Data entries
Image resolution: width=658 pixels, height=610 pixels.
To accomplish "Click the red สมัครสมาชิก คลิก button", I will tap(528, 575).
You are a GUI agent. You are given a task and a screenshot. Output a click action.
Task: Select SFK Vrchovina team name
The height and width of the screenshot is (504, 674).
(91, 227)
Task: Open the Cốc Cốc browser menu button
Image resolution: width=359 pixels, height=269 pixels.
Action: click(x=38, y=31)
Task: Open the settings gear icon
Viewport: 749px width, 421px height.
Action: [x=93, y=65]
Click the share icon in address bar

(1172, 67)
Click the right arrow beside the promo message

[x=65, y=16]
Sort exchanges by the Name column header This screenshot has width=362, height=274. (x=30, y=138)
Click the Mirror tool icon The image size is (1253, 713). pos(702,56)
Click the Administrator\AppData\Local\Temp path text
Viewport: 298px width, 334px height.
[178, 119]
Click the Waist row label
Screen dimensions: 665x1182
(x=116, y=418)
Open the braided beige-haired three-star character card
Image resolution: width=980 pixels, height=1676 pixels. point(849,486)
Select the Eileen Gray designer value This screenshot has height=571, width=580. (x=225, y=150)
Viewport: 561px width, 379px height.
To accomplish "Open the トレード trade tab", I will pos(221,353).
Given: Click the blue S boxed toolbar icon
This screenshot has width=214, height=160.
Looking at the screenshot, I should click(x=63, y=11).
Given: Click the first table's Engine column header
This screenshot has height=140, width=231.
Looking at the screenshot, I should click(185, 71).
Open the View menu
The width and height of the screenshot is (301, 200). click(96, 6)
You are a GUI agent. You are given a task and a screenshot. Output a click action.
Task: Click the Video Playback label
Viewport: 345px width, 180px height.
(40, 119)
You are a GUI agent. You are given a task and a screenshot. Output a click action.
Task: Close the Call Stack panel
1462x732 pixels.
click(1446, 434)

§ **INSTRUCTION**
Rewrite the rows above as a numbered list, leaving out the blank lines.

§ **FULL SOLUTION**
1. Image resolution: width=658 pixels, height=610 pixels.
2. To accomplish "Click the red สมัครสมาชิก คลิก button", I will tap(528, 575).
3. You are a GUI agent. You are given a task and a screenshot. Output a click action.
4. Task: Select SFK Vrchovina team name
5. The height and width of the screenshot is (504, 674).
6. (91, 227)
7. Task: Open the Cốc Cốc browser menu button
8. Image resolution: width=359 pixels, height=269 pixels.
9. Action: click(x=38, y=31)
10. Task: Open the settings gear icon
11. Viewport: 749px width, 421px height.
12. Action: [x=93, y=65]
13. Click the share icon in address bar
14. (1172, 67)
15. Click the right arrow beside the promo message
16. [x=65, y=16]
17. Sort exchanges by the Name column header This screenshot has width=362, height=274. (x=30, y=138)
18. Click the Mirror tool icon The image size is (1253, 713). pos(702,56)
19. Click the Administrator\AppData\Local\Temp path text
20. Viewport: 298px width, 334px height.
21. [178, 119]
22. Click the Waist row label
23. Screen dimensions: 665x1182
24. (x=116, y=418)
25. Open the braided beige-haired three-star character card
26. Image resolution: width=980 pixels, height=1676 pixels. point(849,486)
27. Select the Eileen Gray designer value This screenshot has height=571, width=580. (x=225, y=150)
28. Viewport: 561px width, 379px height.
29. To accomplish "Open the トレード trade tab", I will pos(221,353).
30. Given: Click the blue S boxed toolbar icon
31. This screenshot has width=214, height=160.
32. Looking at the screenshot, I should click(x=63, y=11).
33. Given: Click the first table's Engine column header
34. This screenshot has height=140, width=231.
35. Looking at the screenshot, I should click(185, 71).
36. Open the View menu
37. The width and height of the screenshot is (301, 200). click(96, 6)
38. You are a GUI agent. You are given a task and a screenshot. Output a click action.
39. Task: Click the Video Playback label
40. Viewport: 345px width, 180px height.
41. (40, 119)
42. You are a GUI agent. You are given a task and a screenshot. Output a click action.
43. Task: Close the Call Stack panel
44. 1462x732 pixels.
45. click(1446, 434)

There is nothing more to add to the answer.